L'homme se mit à rire aux éclats pendant quelques secondes avec de retrouver un air grave et sérieux.

-Je peux vous mener jusqu'aux terres de feu, ça ce n'est pas un problème d'y accoster malgré l'activité volcanique des lieux. Le problème sera essentiellement aux abords de Viv'Lad et du bassin des cent morts. Vous devez sûrement le savoir, sinon vous ne seriez pas avec deux humaines déguisées en Aquildres.

La remarque surprit Léa et Lou-Anne et fit réagir le Spriggan qui plaça immédiatement son bras devant les deux adolescentes. Le marin leva les mains aux ciels et secoua la tête.

-Non, non, non. Ne vous en faites pas, je ne suis pas un acolyte de l'ordre. J'ai simplement vu bien plus de fugitifs que vous ne le pensez. Il est commun pour eux de se mêler aux peuples qu'ils croisent. Je ne poserais aucunes questions indiscrètes si c'est ce dont vous souhaitez vous assurer. Cependant, pour en revenir à notre trajet, Viv'Lad est très tendue depuis quelques jours. Il y a récemment eux de nombreux sommets de l'ordre et plusieurs Vivialdes circulent dans la cité. Le pire des scénarios qu'il pourrait nous arriver serait qu'un Vivialde ne nous intercepte et ne vous demande la raison de votre voyage.

Il marqua un temps de pause afin de reprendre son souffle et de, intentionnellement ou non, laisser la foudre s'abattre bruyamment sur le sommet de la pyramide.

-Si vous êtes réellement des fugitifs, il serait mieux que ce scénario n'arrive pas.

-Je vous fais confiance. Combien je vous dois pour le trajet ?

-Nous verrons ça lorsque nous serons arrivés aux terres ardentes, voulez-vous bien ? Le coût du voyage variera selon les événements.

La pluie fouetta la peau du groupe. Le bateau tangua au point de rendre malade, même le plus accroché des cœurs. Le capitaine du navire de pêche s'élançait de bâbord à tribord, de la poupe à la proue, cordages en mains, cherchant à diriger son bâtiment. Un navire à simple coque, une cabine à deux pièces au centre du pont et un gouvernail contrôlé par une simple barre située à la poupe. La colère du ciel les empêchait de choisir une quelconque direction, et la pluie brouillait toute visibilité. Ils étaient en train de dériver sans pouvoir contredire les vents et marées. Léa sortit de la cabine centrale à la recherche du marin et de Yolda. Ce dernier l'aidant à maintenir la voile repliée. La pluie la trempa jusqu'à l'os et elle ne pouvait ouvrir les yeux que de la moitié d'un plissement.

-Qu'est-ce que tu fais là ? Retournes à l'intérieur ! tonna la voix du Spriggan parmi le tonnerre et les frappes de la mer contre le navire.

-Les tempêtes sont longues sur cette mer ?!

-Excuse-nous mademoiselle ! s'exclama le marin avec un profond sarcasme. Non, elles ne durent généralement que quelques heures. D'ici une heure, elle devrait s'être éloignée !

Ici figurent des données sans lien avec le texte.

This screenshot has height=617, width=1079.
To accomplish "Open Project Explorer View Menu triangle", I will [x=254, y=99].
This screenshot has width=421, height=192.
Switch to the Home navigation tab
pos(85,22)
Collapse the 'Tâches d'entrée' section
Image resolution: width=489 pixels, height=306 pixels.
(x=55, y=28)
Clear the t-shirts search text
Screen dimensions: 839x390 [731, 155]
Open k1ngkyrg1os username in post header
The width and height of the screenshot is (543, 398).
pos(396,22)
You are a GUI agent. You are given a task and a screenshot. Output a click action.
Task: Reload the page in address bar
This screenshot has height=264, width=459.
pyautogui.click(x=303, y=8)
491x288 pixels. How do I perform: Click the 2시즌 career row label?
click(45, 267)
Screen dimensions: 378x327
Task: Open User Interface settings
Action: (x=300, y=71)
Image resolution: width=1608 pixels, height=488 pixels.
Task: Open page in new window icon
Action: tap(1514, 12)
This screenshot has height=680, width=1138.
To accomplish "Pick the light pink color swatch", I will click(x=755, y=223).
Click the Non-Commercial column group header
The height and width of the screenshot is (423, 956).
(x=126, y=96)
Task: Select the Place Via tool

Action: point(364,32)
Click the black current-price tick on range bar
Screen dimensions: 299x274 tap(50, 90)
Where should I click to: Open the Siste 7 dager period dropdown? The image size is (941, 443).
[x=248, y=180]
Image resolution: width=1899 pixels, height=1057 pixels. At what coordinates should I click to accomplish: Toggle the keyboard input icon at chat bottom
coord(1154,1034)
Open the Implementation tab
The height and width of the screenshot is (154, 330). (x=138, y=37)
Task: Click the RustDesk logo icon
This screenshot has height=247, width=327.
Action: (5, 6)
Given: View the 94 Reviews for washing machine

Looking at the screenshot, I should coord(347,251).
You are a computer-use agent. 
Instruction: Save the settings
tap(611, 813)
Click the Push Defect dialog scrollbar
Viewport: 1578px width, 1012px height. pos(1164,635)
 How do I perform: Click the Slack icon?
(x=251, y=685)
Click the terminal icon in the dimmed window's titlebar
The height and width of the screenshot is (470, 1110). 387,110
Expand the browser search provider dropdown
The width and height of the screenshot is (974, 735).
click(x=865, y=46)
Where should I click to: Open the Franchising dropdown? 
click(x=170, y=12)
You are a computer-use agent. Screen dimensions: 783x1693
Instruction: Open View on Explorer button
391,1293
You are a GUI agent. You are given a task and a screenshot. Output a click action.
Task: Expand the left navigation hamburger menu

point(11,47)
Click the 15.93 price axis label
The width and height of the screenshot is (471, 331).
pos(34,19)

-On ne s'éloigne pas du rivage ?

-C'est bien là notre plus gros problème ! On ne peut pas gérer la barre, mais je pense pouvoir assurer que nous sommes dans une direction convenable.

La rousse retourna à l'intérieur de la cabine pour s'asseoir à côté de Lou-Anne. Cette dernière ne se sentait pas au meilleur de sa forme. Elle avait l'impression que son cœur allait lui sortir par la bouche à chaque vague surmontée. De plus, l'odeur pestilentielle des poissons détenus dans les fûts autour d'elles, n'arrangeait rien et lui donnait la nausée en plus de son mal de mer. Chaque inspiration la faisait souffrir et la pluie lui avait glacé le sang. Malgré la saison chaude, la pluie et le vent les avait frigorifiées.

Lorsque la tempête les laissa pour ne s'en prendre qu'aux eaux qui les précédaient, l'adolescente auburn se précipita sur le pont pour déglutir les restes de son petit-déjeuner et prendre une grande inspiration. Cependant, elle réalisa très vite l'impact de cet air frais qu'elle appréciait enfin respirer, et éternua à deux reprises.

Elle retourna auprès de son amie, celle-ci étant déjà en train de se changer pour être la plus au sec possible. Ils n'étaient plus dans la cité Aquildre, elles avaient donc la possibilité de remettre leurs anciennes tenues, sèches et un peu plus chaudes. De leur côté, les deux hommes s'étaient tout simplement dévêtus le torse et laissait le zénith les réchauffer, en plus de les libérer de l'empreinte de la pluie. Après un coup d'œil par l'une des fenêtres de la cabine, le capitaine se tourna vers le Spriggan.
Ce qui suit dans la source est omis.